• WHAT THE TASK REQUIRES
Pick up the piece below on the laws and standards that changed food plant design, and keep writing from its last sentence.

• PAGE EXTRACT
According to a Chicago Tribune article, the sheer magnitude of the deal sent a message to many of America’s largest corporations, signifying “no firm is safe from acquisition.”
Legislation, regulations impact food processing industry
1990: Americans with Disabilities Act shakes up building design
Over Stellar’s 30 years of life, the Americans with Disabilities Act (ADA) still represents one of the biggest elements we saw impacting building design as a whole. The act completely transformed how facilities were designed and built, ensuring the disabled could access all areas of plants effectively. New building and design standards included the general design requirements for building and site elements, such as:
- Accessible routes
1990: Process Safety Management (PSM) of Highly Hazardous Chemicals supports safer workplace, world
It was also in 1990 that the Occupational Safety and Health Administration (OSHA) published the proposed standard, “Process Safety Management of Highly Hazardous Chemicals,” to promote worker and workplace safety. The standard established a management program and requirements for the management of hazards associated with processes involving highly hazardous chemicals, putting the microscope on refrigeration facilities.
Food safety benchmarks change
1997: USDA Blue Book moves out, HACCP moves in to establish new sanitary guidelines
Until 1997, the U.S. Department of Agriculture’s (USDA) Blue Book served as sanitary design guidelines for the design of food processing facilities. However, when the USDA decided it no longer wanted to take responsibility for the reviews and approvals of design drawings, companies had to self regulate and create their own control plans.
It was then the U.S. Food and Drug Administration (FDA) published the Hazard Analysis & Critical Control Points (HACCP) principles and application guidelines to assure food safety from harvest to consumption:
- Conduct a hazard analysis
- Determine critical control points
- Establish critical limits
- Establish monitoring procedures
- Establish corrective actions
- Establish record-keeping and documentation procedures
- Establish verification procedures
The American Meat Institute’s Food Safety Program
The American Meat Institute, now called the North American Meat Institute, formed an equipment design task force to establish food safety principles specifically for meat and poultry plants. I was a member of the team that created the facility principles in 2004, while AMI updated process equipment principles originally formed in 2002 just last year, specifically addressing listeria concerns.

• MATERIAL PROVIDED

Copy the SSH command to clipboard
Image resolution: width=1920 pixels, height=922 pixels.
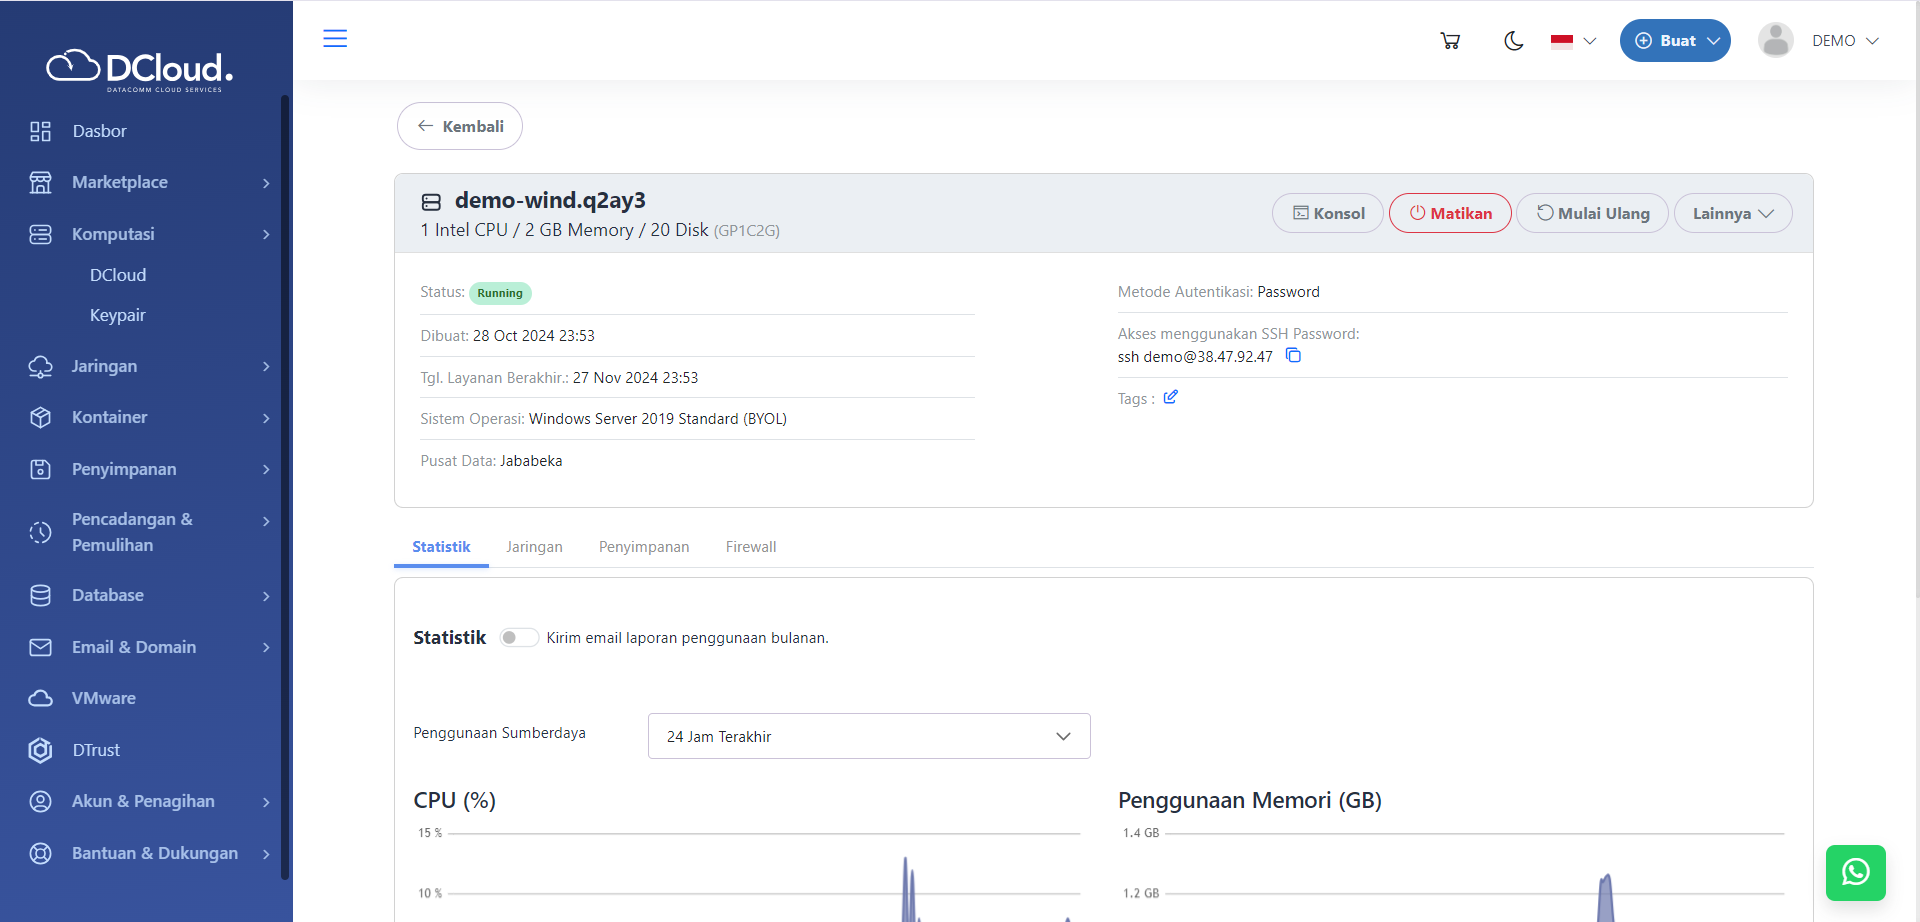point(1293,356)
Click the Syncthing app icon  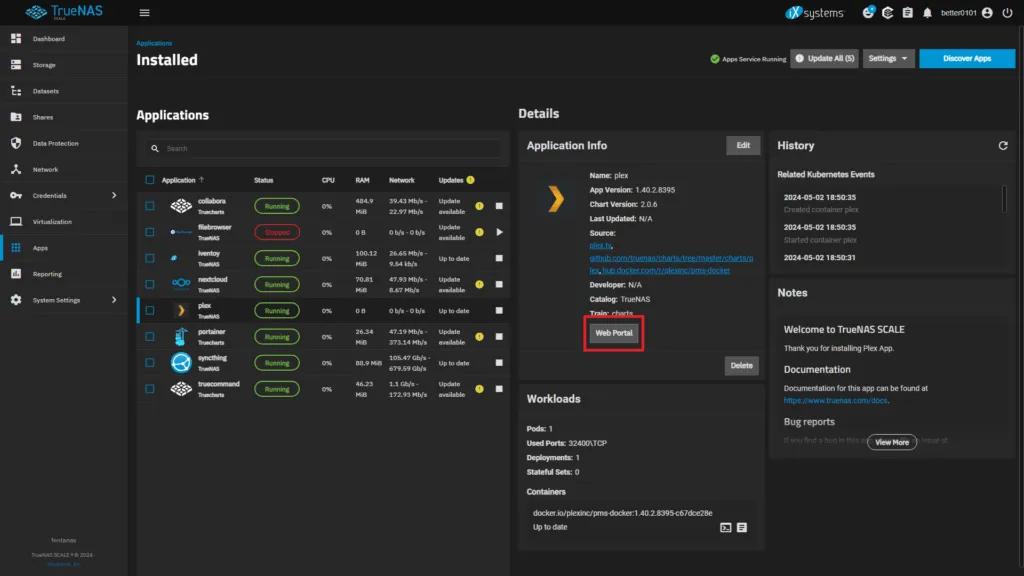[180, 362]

• TASK ANSWER
- Distinct hygienic zones established in the facility
- Personnel and material flows controlled to reduce hazards
- Water accumulation controlled inside the facility
- Room temperature and humidity controlled
- Room airflow and room air quality controlled
- Site elements facilitate sanitary conditions
- Building envelope facilitates sanitary conditions
- Interior spatial design promotes sanitation
- Building components and construction facilitate sanitary conditions
- Utility systems designed to prevent contamination
- Sanitation integrated into facility design
2014: 10 Principles of Sanitary Design (Process Equipment)
- Cleanable to a microbiological level
- Made of compatible materials
- Accessible for inspection, maintenance, cleaning and sanitation
- No product or liquid collection
- Hollow area should be hermetically sealed
- No niches
- Sanitary operational performance
- Hygienic design of maintenance enclosures
- Hygienic compatibility with other plant systems
- Validated cleaning and sanitizing protocols
Finally, food processors have realized that food safety is NOT a competitive advantage—it’s imperative. All food manufacturing companies have to work together to protect consumers against food-related hazards—whether they’re biological, physical or chemical.
While much has happened the shape the food processing industry over the past three decades, we’re eager to witness its continued evolution. What do you think is in store for the next 30 years?